Simon–Makuch plot of overall survival (OS) according to the achievement of (a) any IWG-2006 defined response, (b) any overlap-MDS/MPN defined response and (c) type of overlap-MDS/MPN defined response: complete response (CR), optimal marrow response (OMR), clinical Benefit (CB) and partial marrow response (PMR), and lack of response (Stable disease (SD) or progressive disease (PD)). Achievement of response was considered as a time-dependent variable and OS is censored at the date of last follow-up or allogeneic transplantation.

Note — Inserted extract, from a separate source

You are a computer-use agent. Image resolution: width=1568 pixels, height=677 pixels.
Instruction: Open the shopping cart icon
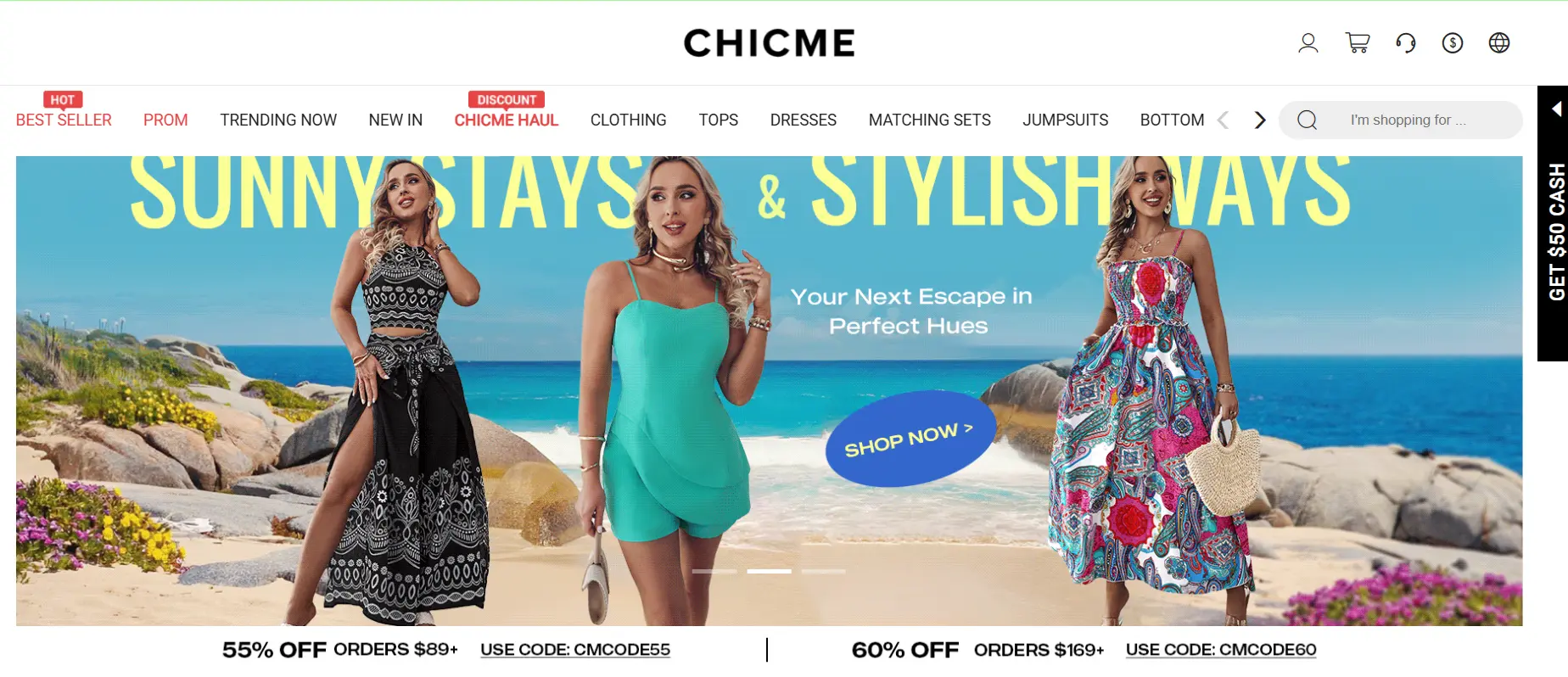click(x=1358, y=42)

Eleven patients received ASCT, after a median of 6 cycles (IQR 3–13) of HMA, including 9 who had reached a response per overlap-MDS/MPN criteria (three OMR with CB, four OMR, two CB, including one CB-Spl), and only 4 of whom had reached a response per IWG-2006 criteria (3 HI and 1 mCR). One patient had spleen size reduction and was classified as stable disease per IWG-2006 criteria, and the remaining four patients were classified as progressive disease because of worsening cytopenias The small number of transplanted patients precludes analysis of post-transplant outcome, but these data suggest overlap-MDS/MPN responses encompass clinically meaningful improvement already considered for the decision to transplant in daily practice.

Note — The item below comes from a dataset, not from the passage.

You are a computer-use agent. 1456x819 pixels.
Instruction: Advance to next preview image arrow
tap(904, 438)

Finally, the impact on OS of dissociated responses was difficult to assess because of the small number of patients (n=11), achieving a response per overlap-MDS/MPN but not per IWG-2006 criteria, and because five of them subsequently received allogeneic transplantation.

In conclusion, we report the first retrospective validation of these new overlap-MDS/MPN criteria in the setting of CMML treated with HMA. By taking into account improvement of myeloproliferative features and by allowing to classify patients with dissociated responses more easily, not considering isolated increase in bone marrow blasts or worsening of cytopenia as a progression, overlap-MDS/MPN criteria increase response rates as well as response duration.

These criteria remain to be evaluated in prospective studies, with a comprehensive evaluation of clinical symptoms and systematic cytogenetic examinations, to confirm their contribution in defining robust short-term endpoints for future CMML clinical trials.